◆ Assigned task
Extract precisely the lines that run from the line containing "You are a GUI" to the end of the records below, with both ends included and pictures omitted.

◆ Exercise input
+++++

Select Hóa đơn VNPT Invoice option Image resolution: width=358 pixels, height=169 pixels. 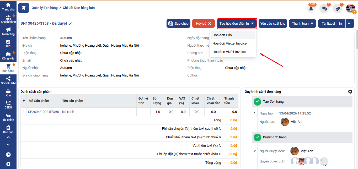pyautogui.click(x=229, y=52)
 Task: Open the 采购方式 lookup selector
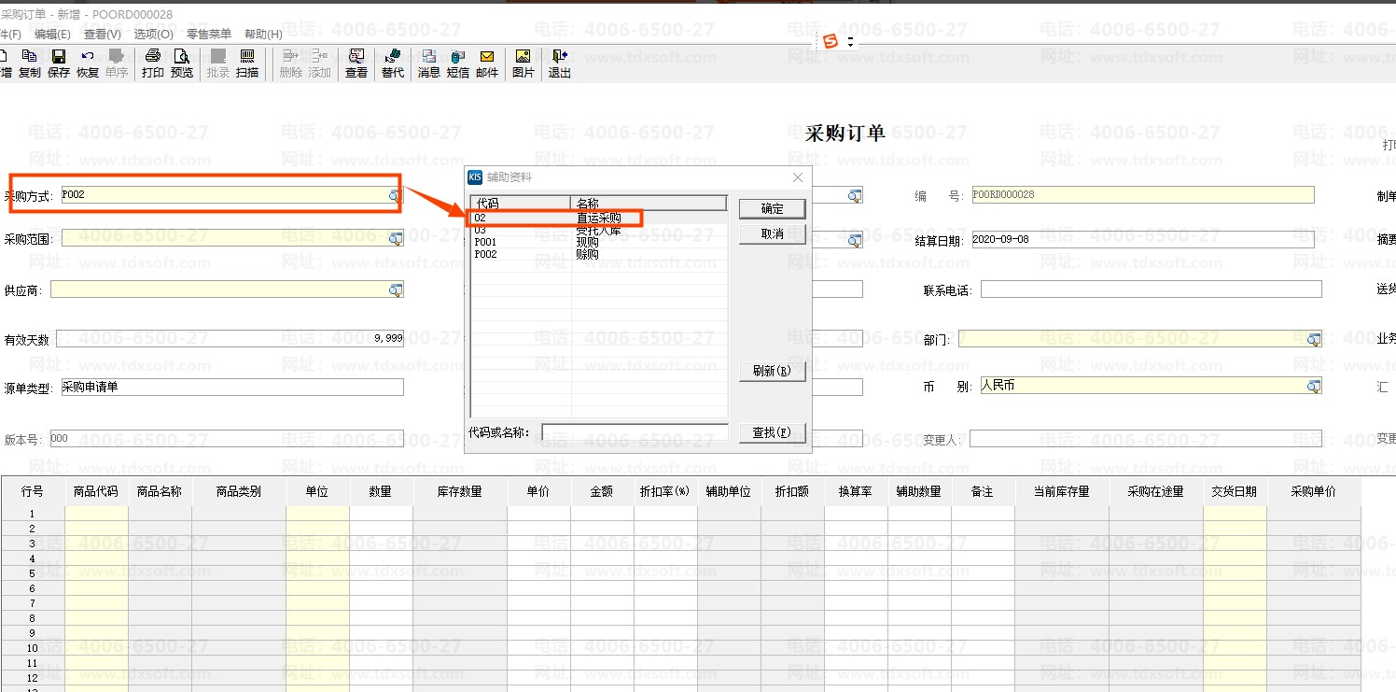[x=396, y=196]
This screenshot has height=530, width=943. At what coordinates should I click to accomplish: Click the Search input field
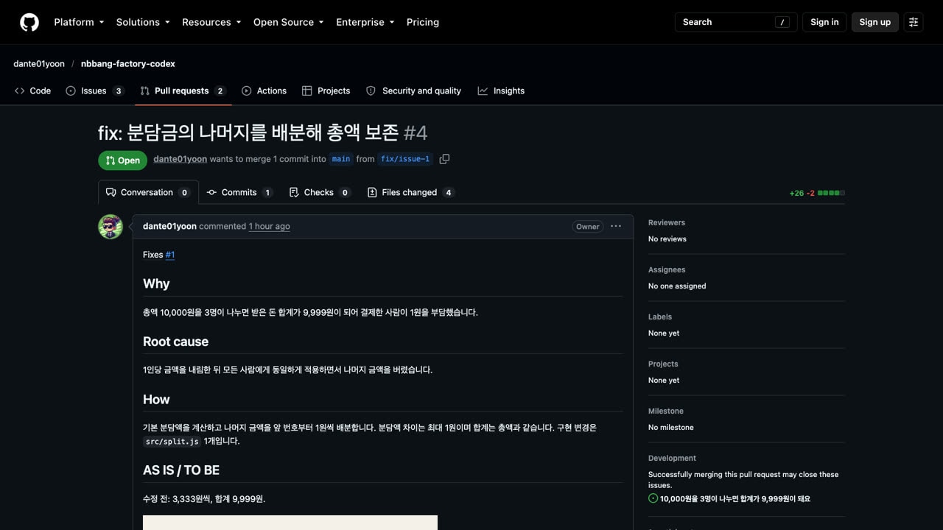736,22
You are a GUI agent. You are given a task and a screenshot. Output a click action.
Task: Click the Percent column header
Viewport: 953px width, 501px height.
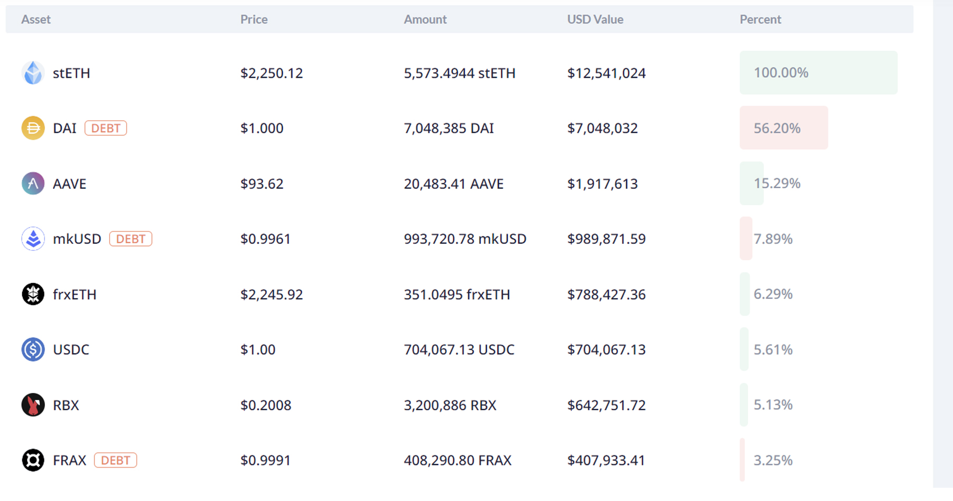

+++++

◆ Reply to the task
You are a GUI agent. You are given a task and a screenshot. Output a click action.
Task: Click the Percent column header
Viewport: 953px width, 501px height.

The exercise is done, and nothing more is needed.